If I had to recommend just one article for instructors new to online education, it just might be BE VOCAL: characteristics of successful online instructors by John R. Savery (Savery, John R. (2005). BE VOCAL: characteristics of successful online instructors. Journal of Interactive Online Learning, 4(2), 141-152). In it, Savery describes many of the best practices that I suggest to instructors and faculty who are designing or teaching online courses in what he calls the VOCAL model.
VOCAL is an acronym that stands for Visible, Organized, Compassionate, Analytical, and Leader-by-Example.
Visible refers to what we often call “instructor presence”. In an online course, an instructor cannot see their students and vice versa. Students need to know their instructor is actively engaged in the teaching process; they need to feel connected to their instructor and their peers, to be most successful as a learner.
Online courses require the instructor to be highly organized. It is critical that specific details be well thought out and articulated to students in the beginning of the term. For example, ensure that formats and methods for handing in assignments and naming conventions for assignment files are specified, and that clear directions for learning activities are provided.
Most, if not all, great instructors are compassionate. Online students often face additional challenges that face-to-face students may not – technological, personal, etc. Successful online courses are highly dependent on a safe, compassionate, community of trust and communication between students and instructor.

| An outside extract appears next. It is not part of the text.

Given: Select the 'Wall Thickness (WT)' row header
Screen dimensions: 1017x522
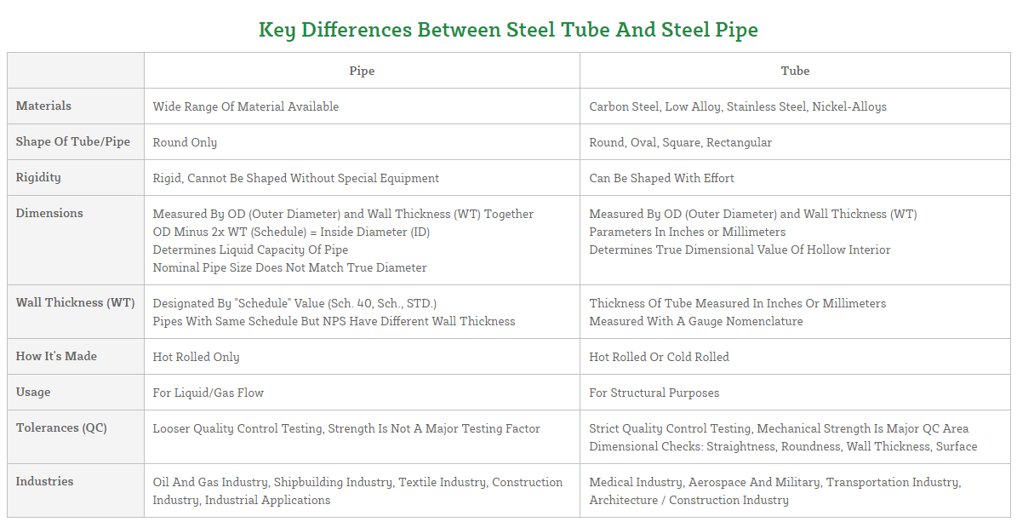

Effective online instructors must be analytical. They must be able to collect evidence of student learning (data), analyse student progress, and provide feedback for improvement. Whether the data are in the form of online tests, small assignments, and/or participation on discussion forums, the instructor must analyse to what extent the students are engaging in the course and achieving the course learning outcomes.
Finally, instructors must be leaders-by-example. The instructor, whether in face-to-face, online, or anywhere in-between, must model for the students active engagement, appropriate behviour, and a scholarly approach to the discipline.
The VOCAL model can apply to courses that are fully online, blended (face-to-face classes with some online components), or hybrid (some face-to-face classes with the majority of the class materials online). The characteristics in this VOCAL model can apply to all successful instructors regardless of course delivery, even face-to-face teaching, but become increasingly important as in-person interactions are replaced by virtual connection. Many good practical ideas are listed in this article – definitely worth a read.